*Exercise task 1*. Copy the records verbatim, starting at their first line and stopping after the line that contains "347x189 pixels. click(241, 98)". Omit the pictures.

*Excerpt*.
Windows ActiveState Perl: MSXML transformNodeToObject finally succeeded

Discussion in 'Perl Misc' started by tuser, Feb 17, 2006.

  1. tuser

    tuser Guest

    I have finally found a solution for my long-standing problem
    with Xslt-transformation under Windows ActiveState Perl and
    I thought that other people might have the same problem so I
    would like to share my solution with the group. I hope you
    don't mind this long post, here is the story:

    I had read an article by Shawn Ribordy on
    http://www.perl.com/pub/a/2001/04/17/msxml.html
    ('MSXML, It's Not Just for VB Programmers Anymore')
    in which he described how to do Xslt-transform on XML-files
    using the "transformNodeToObject" method of a Win32::OLE
    object.

    The following lines are copied straight from his article:

    >> $doc_to_transform->transformNodeToObject($style_sheet_doc,
    >> $transformed_doc);
    >> $transformed_doc->save("$new_xml_doc_file");


    "Great...", I thought, "...let's try this at home".

    So I sat down at my Windows XP computer (with Activestate
    v5.8.7 and the latest Msxml2.DOMDocument.4.0/SP2 installed),
    fired up notepad.exe and pasted Shawn's example straight
    into my perl program, and his example worked -- but that
    was as far as it got!

    When I started to use my own xslt-stylesheet, things went
    seriously wrong. Well, I knew that my own xslt-stylesheets
    had some problems, but I hoped (and expected) that the
    transformNodeToObject() method would throw something useful
    at me (which unfortunately it did not!) The problem was
    that Shawn's example did not have any error handling
    whatsoever.

*Extracted material*.
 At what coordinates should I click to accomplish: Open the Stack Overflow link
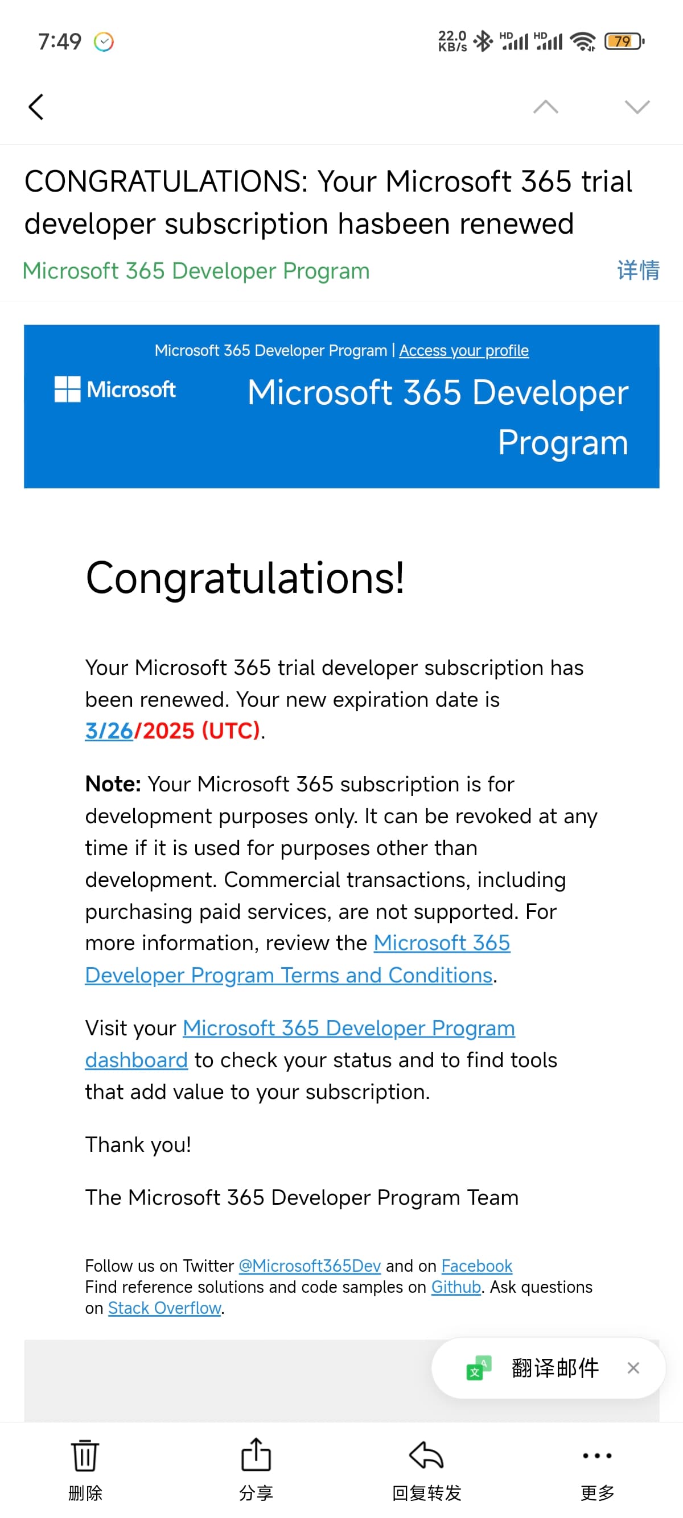pos(165,1308)
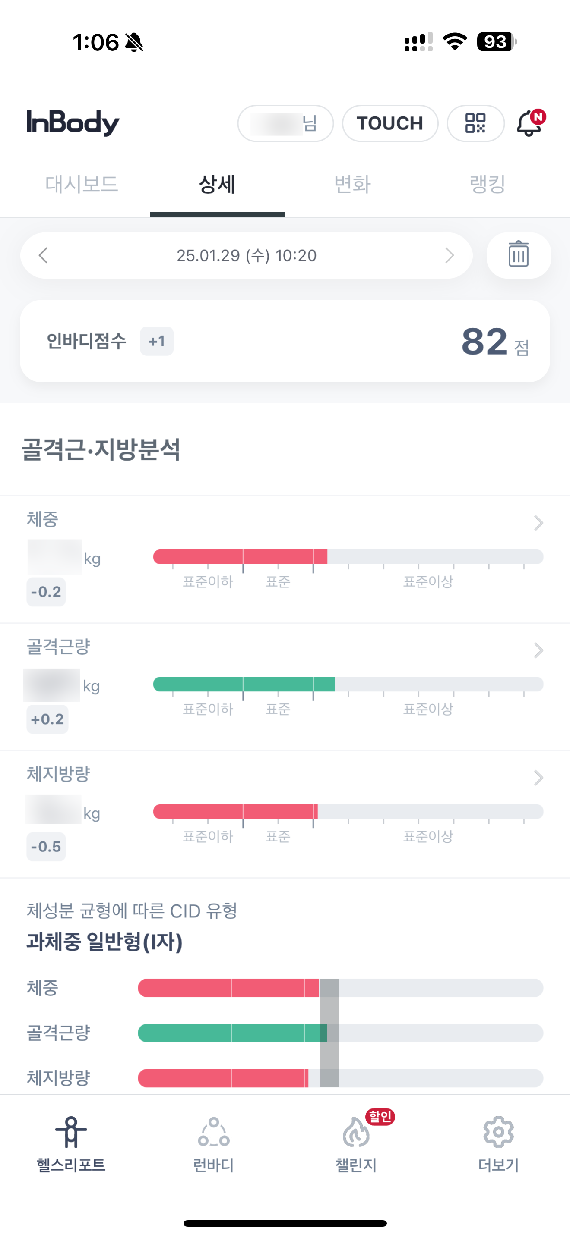Delete this record with trash icon

pyautogui.click(x=519, y=255)
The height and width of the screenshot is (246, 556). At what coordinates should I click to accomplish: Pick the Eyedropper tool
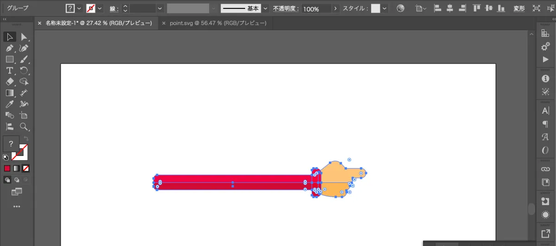tap(9, 104)
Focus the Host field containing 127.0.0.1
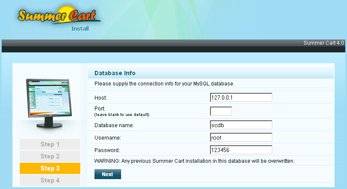347x189 pixels. click(241, 98)
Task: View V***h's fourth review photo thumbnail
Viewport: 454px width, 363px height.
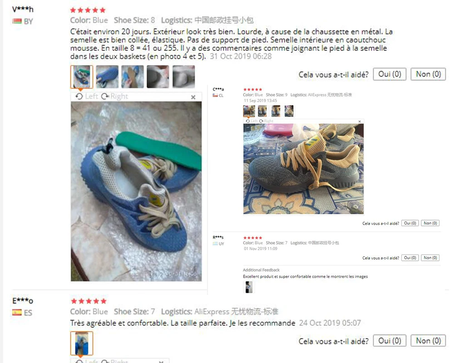Action: coord(158,77)
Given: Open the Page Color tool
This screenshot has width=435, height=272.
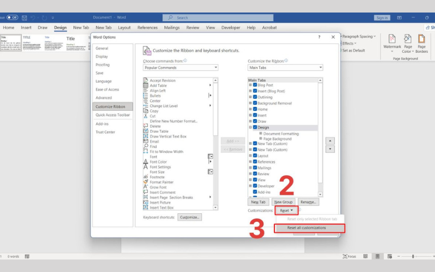Looking at the screenshot, I should coord(407,40).

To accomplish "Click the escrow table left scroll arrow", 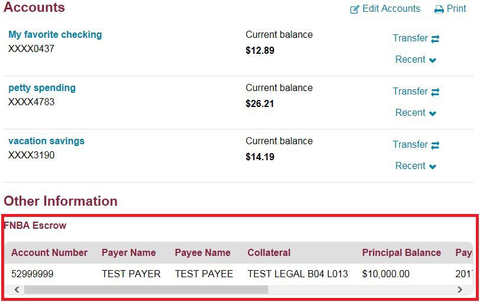I will (17, 290).
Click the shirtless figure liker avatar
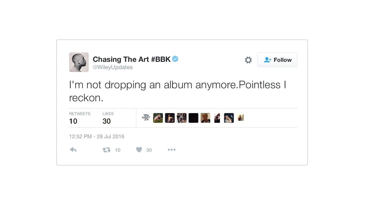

*Exercise task 2*. In the forum post about MSXML transformation, what version of ActiveState Perl was installed on the Windows XP computer?

*Exercise answer 1*.
 At what coordinates should I click to accomplish: Open the Stack Overflow link
pos(165,1308)
Delete this record with trash icon

pyautogui.click(x=519, y=255)
The height and width of the screenshot is (246, 556). At what coordinates should I click to accomplish: Pick the Eyedropper tool
tap(9, 104)
Focus the Host field containing 127.0.0.1
347x189 pixels. click(241, 98)

*Exercise answer 2*. v5.8.7